= Henei Commandery =

Ancient Chinese political subdivision

Henei Commandery (河內郡) was a commandery of China from Han dynasty to Tang dynasty, located in modern Henan province, to the north of Yellow River.

In ancient China, Henei ("Inside the Yellow River") referred to the land north of the lower Yellow River. The commandery was established during Emperor Gaozu of Han's reign. It administered 18 counties: Huai (懷), Ji (汲), Wude (武德), Bo (波), Shanyang (山陽), Heyang (河陽), Zhou (州), Gong (共), Pinggao (平皋), Zhaoge (朝歌), Xiuwu (脩武), Wen (溫), Yewang (野王), Huojia (獲嘉), Zhi (軹), Qinshui (沁水), Longlü (隆慮) and Dangyin (蕩陰). The 2 AD census recorded 1,067,097 people in 241,246 households, while the census in 140 AD recorded 159,770 households and 801,558 people.

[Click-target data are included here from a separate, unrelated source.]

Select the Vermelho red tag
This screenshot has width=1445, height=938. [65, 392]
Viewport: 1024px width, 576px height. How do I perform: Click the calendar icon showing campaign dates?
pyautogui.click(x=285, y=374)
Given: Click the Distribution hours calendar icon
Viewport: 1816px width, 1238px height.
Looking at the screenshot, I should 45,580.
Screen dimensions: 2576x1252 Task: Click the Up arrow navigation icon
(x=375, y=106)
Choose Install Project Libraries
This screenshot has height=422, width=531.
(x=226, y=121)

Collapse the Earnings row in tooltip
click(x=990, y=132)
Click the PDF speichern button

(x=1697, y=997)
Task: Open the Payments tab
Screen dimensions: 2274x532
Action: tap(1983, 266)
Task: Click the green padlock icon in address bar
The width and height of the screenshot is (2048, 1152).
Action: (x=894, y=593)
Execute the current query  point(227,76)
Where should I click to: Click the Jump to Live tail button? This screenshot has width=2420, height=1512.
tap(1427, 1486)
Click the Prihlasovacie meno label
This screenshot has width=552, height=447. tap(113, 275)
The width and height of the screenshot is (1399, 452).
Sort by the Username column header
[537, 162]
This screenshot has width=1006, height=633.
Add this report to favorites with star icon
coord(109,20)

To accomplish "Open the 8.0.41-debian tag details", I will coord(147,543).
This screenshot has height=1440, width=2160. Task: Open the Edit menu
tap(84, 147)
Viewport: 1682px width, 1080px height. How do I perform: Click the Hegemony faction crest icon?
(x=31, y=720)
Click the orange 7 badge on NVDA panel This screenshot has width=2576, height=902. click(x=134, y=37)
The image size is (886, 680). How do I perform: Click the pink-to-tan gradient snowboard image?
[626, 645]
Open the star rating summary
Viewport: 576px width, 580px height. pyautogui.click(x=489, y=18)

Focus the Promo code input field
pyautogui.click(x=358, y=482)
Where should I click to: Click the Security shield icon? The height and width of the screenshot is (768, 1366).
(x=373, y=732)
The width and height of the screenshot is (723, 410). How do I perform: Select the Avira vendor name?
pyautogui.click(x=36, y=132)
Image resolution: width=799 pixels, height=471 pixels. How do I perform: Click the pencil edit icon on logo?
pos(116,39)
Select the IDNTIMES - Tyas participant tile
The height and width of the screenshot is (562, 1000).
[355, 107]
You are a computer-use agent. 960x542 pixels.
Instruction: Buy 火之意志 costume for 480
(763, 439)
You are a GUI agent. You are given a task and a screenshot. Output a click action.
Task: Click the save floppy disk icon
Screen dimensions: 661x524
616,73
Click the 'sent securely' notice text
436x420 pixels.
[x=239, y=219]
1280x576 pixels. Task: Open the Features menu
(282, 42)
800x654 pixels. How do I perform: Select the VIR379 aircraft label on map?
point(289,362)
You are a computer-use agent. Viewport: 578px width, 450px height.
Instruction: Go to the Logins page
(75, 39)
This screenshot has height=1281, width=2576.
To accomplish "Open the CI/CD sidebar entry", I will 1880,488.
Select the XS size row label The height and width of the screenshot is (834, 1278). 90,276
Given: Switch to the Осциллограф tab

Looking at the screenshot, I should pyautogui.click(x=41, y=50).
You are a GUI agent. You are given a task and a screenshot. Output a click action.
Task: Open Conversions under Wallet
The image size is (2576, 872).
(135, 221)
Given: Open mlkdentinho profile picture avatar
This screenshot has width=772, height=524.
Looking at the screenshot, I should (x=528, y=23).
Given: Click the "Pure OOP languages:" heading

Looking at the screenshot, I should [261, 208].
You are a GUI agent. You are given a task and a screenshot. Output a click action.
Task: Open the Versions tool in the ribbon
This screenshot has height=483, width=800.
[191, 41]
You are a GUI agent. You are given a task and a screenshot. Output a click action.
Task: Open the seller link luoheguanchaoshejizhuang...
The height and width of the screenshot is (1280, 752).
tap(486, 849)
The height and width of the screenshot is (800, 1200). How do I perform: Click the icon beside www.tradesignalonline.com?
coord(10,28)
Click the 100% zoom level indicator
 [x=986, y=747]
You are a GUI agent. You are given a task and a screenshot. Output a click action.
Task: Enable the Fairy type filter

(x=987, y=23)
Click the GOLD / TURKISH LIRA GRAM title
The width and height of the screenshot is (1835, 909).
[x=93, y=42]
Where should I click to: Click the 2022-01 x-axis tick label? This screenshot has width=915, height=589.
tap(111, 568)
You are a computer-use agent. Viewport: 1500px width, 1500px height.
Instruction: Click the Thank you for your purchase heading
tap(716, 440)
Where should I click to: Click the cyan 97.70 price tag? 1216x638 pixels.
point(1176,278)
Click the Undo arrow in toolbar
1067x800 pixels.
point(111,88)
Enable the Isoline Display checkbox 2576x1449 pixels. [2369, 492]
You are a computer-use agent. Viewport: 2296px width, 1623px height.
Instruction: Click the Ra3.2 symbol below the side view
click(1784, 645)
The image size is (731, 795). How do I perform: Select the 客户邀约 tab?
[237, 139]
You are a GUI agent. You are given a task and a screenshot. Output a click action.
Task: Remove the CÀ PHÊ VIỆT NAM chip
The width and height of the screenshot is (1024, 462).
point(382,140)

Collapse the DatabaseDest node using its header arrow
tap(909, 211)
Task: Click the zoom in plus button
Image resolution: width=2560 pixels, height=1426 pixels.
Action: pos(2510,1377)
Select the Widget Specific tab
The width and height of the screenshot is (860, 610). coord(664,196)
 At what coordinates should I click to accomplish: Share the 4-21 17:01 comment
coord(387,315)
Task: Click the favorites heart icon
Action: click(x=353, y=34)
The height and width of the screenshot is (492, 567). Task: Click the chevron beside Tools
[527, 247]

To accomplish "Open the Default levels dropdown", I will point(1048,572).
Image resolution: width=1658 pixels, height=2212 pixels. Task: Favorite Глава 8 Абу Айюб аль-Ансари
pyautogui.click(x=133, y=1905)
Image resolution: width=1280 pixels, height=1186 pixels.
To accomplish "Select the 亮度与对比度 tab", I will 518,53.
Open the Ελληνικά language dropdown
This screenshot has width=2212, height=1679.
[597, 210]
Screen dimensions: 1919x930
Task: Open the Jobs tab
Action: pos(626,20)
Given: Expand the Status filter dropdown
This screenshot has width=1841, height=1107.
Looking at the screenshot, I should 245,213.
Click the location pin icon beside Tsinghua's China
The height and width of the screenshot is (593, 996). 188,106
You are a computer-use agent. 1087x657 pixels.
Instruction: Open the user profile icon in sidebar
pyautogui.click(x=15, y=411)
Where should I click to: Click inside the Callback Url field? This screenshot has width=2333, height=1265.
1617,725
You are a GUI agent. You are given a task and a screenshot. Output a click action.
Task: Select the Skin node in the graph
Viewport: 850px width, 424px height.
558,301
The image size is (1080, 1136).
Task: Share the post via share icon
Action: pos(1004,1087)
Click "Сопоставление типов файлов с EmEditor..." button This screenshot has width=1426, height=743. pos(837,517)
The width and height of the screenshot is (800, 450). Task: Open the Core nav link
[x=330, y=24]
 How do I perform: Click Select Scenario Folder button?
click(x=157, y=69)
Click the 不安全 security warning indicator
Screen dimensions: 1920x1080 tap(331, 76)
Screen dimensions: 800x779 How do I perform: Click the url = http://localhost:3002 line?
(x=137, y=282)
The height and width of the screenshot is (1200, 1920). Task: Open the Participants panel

Over the course of Jin and Northern Wei dynasties, the Han-era Henei Commandery was divided into four commanderies including Henei, Linlü (林慮), Ji and Wude. According to the Book of Wei, the population was 42,601, 55,714, 102,997, and 52,372 respectively.

In early Kaihuang era, the much reduced Henei Commandery was merged into Huai Prefecture (懷州). Later, Henei Commandery became an alternative name of Huai. In 742 AD, the prefecture had 5 counties, and a population of 318,126.